__ACTION ITEM 1__.
According to the film article, who starred in One-Round Hogan?
__ACTION ITEM 2__.
Reproduce a passage of the film article word for word, starting at "One-Round Hogan is" and ending at "in this movie.".
__ACTION ITEM 3__.
Carry on the film article about One-Round Hogan from the point where it stops.

__SOURCE EXTRACT__.
§ §

1927 film by Howard Bretherton

One-Round Hogan is a lost 1927 American synchronized sound boxing-drama film produced and distributed by Warner Bros. and directed by Howard Bretherton. While the film has no audible dialog, it was released with a synchronized musical score with sound effects using the Vitaphone sound-on-disc process. The film starred Monte Blue and Leila Hyams. Blue also appears in the 1925 predecessor called Hogan's Alley, written by Darryl F. Zanuck.

Turn of the 20th century boxing champ James J. Jeffries had a featured role in this movie.

==Plot==
Robert Emmet Hogan, the son of famed pugilist Tim Hogan, has earned the nickname "One Round Hogan" for his uncanny ability to knock out opponents in the first round. His close friend Ed Davis aspires to enter the boxing world himself. However, Ed's sister Helen Davis despises the prize ring lifestyle and pleads with Ed to give up his fighting ambitions.

§ §

__PROVIDED MATERIAL__.
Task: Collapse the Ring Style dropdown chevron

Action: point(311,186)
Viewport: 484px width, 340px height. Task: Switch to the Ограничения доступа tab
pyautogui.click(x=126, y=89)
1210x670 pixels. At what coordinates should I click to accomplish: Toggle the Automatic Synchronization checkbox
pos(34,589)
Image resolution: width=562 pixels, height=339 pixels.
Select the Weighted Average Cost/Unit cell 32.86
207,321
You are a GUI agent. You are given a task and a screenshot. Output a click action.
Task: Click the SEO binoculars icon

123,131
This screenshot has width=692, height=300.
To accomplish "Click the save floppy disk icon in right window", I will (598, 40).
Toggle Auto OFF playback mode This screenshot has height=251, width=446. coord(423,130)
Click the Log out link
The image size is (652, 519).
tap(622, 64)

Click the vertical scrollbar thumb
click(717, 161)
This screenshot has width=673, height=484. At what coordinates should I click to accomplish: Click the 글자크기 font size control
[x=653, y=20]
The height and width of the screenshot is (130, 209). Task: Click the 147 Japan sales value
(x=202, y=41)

§ §

__FINAL ANSWER 1__.
Monte Blue and Leila Hyams.

__FINAL ANSWER 2__.
One-Round Hogan is a lost 1927 American synchronized sound boxing-drama film produced and distributed by Warner Bros. and directed by Howard Bretherton. While the film has no audible dialog, it was released with a synchronized musical score with sound effects using the Vitaphone sound-on-disc process. The film starred Monte Blue and Leila Hyams. Blue also appears in the 1925 predecessor called Hogan's Alley, written by Darryl F. Zanuck.

Turn of the 20th century boxing champ James J. Jeffries had a featured role in this movie.

__FINAL ANSWER 3__.
To win Helen's approval, Ed convinces Robert to pose as a respectable businessman rather than a boxer when they meet Helen. Helen is instantly taken with the charming and polite "businessman," but her affection turns to scorn when she later recognizes him as the feared champion "One Round Hogan" from newspaper photos. Despite Robert's efforts to regain her trust, Helen views boxing as a brutal and dishonorable sport.

Meanwhile, Ed's manager, the unscrupulous "Big Joe" Morgan, sees great potential in Ed as a fighter and pushes him aggressively toward a big fight. Morgan's ambition blinds him to Ed's readiness or safety, and he orchestrates a dirty trick—drugging Ed's scheduled opponent Herman Lecky so the fight cannot proceed. To pacify the angry crowd demanding a match, the promoter is forced to substitute Ed against Robert Hogan.

Though reluctant to fight his friend, Robert agrees to the match only if Ed promises to quit boxing if he is knocked out in the first round. The fight is a sham—Robert quickly knocks Ed out. In the dressing room, an enraged Morgan assaults the defeated Ed with a brutal punch to the heart, killing him.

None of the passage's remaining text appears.